If a plurality of reference ranges exist, each reference range is directly set unless they overlap each other at all. On the other hand, if some reference ranges overlap, the overlapping reference ranges are combined to set one reference range.

As described above, according to the 3D display apparatus of the second embodiment, parallax value transform is not performed for a region where deformation caused by parallax value adjustment is not preferable in a 3D image. Hence, according to the 3D display apparatus, it is possible to output a more natural 3D image signal.

While certain embodiments have been described, these embodiments have been presented by way of example only, and are not intended to limit the scope of the inventions. Indeed, the novel embodiments described herein may be embodied in a variety of other forms; furthermore, various omissions, substitutions and changes in the form of the embodiments described herein may be made without departing from the spirit of the inventions. The accompanying claims and their equivalents are intended to cover such forms or modifications as would fall within the scope and spirit of the inventions.

Claims

1. An image processing apparatus comprising:

an acquisition unit configured to acquire a parallax value of each pixel of a plurality of images having a parallax;

a setting unit configured to set at least one reference range within a range of the parallax value;

a transform unit configured to apply transform to the parallax value of each pixel so as not to change a parallax value belonging to the reference range but to change a parallax value that does not belong to the reference range without changing a magnitude relationship between the parallax values of the pixels; and

a generation unit configured to generate a parallax image from the image based on the parallax values after applying the transform.
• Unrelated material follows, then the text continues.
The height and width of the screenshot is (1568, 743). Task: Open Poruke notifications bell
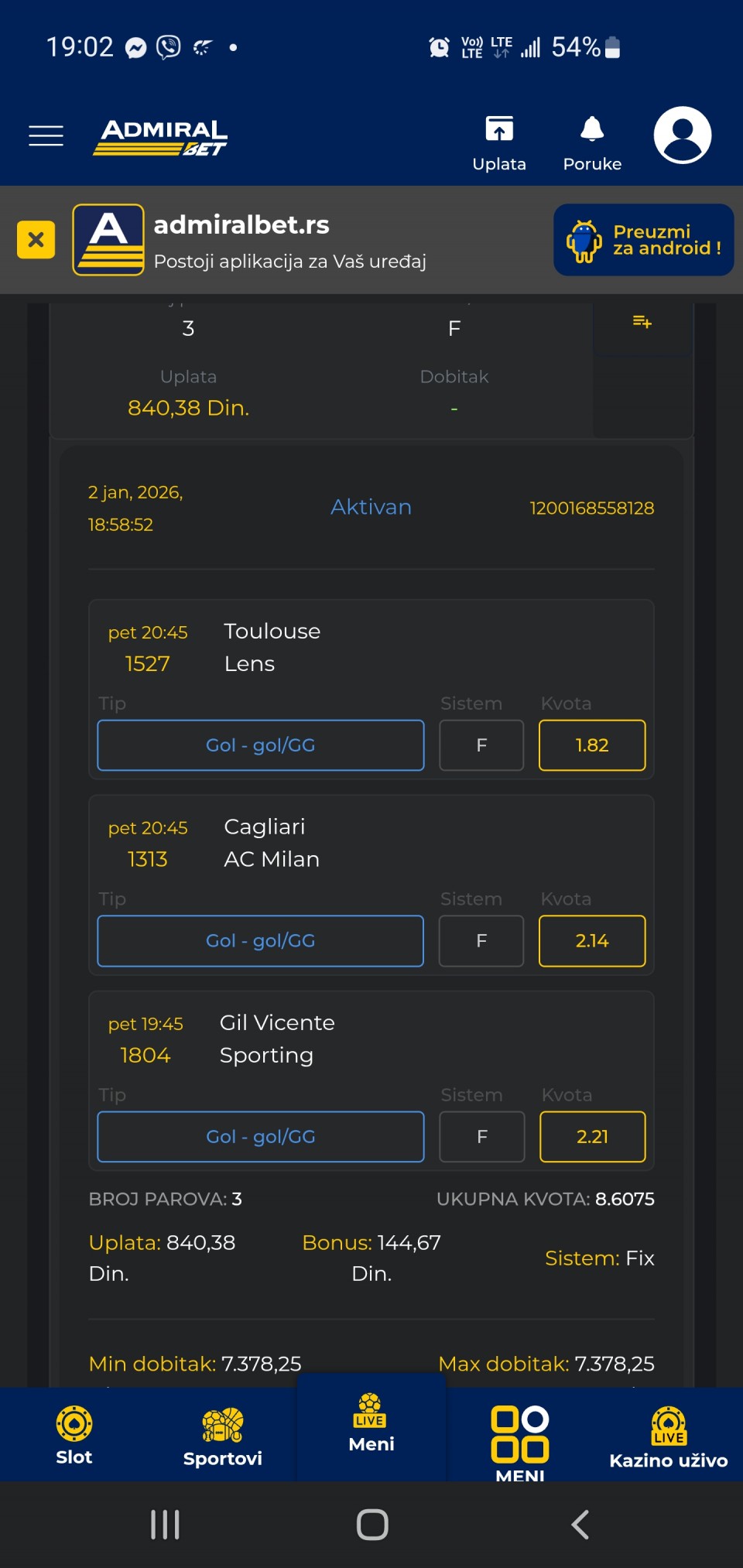click(592, 130)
2. The apparatus according to claim 1, further comprising a detection unit configured to detect an ROI (Region Of Interest) in the image, and

wherein the setting unit sets, as the reference range, a range of parallax values corresponding to the ROI.

3. The apparatus according to claim 2, wherein the detection unit detects, as the ROI, a region where a telop is displayed in the image.

4. The apparatus according to claim 2, wherein the detection unit detects, as the ROI, a region where a human face is displayed in the image.

5. The apparatus according to claim 2, wherein the setting unit sets the reference range including parallax value=0.

6. The apparatus according to claim 1, wherein the setting unit sets the reference range using a depth value of each pixel.

7. A 3D display apparatus comprising:

the image processing apparatus according to claim 1; and

a display unit configured to display the parallax image.

8. An image processing method comprising:

acquiring a parallax value of each pixel of a plurality of images having a parallax;

setting at least one reference range within a range of the parallax value;

applying transform to the parallax value of each pixel so as not to change a parallax value belonging to the reference range but to change a parallax value that does not belong to the reference range without changing a magnitude relationship between the parallax values of the pixels; and

generating a parallax image from the image based on the parallax values after applying the transform.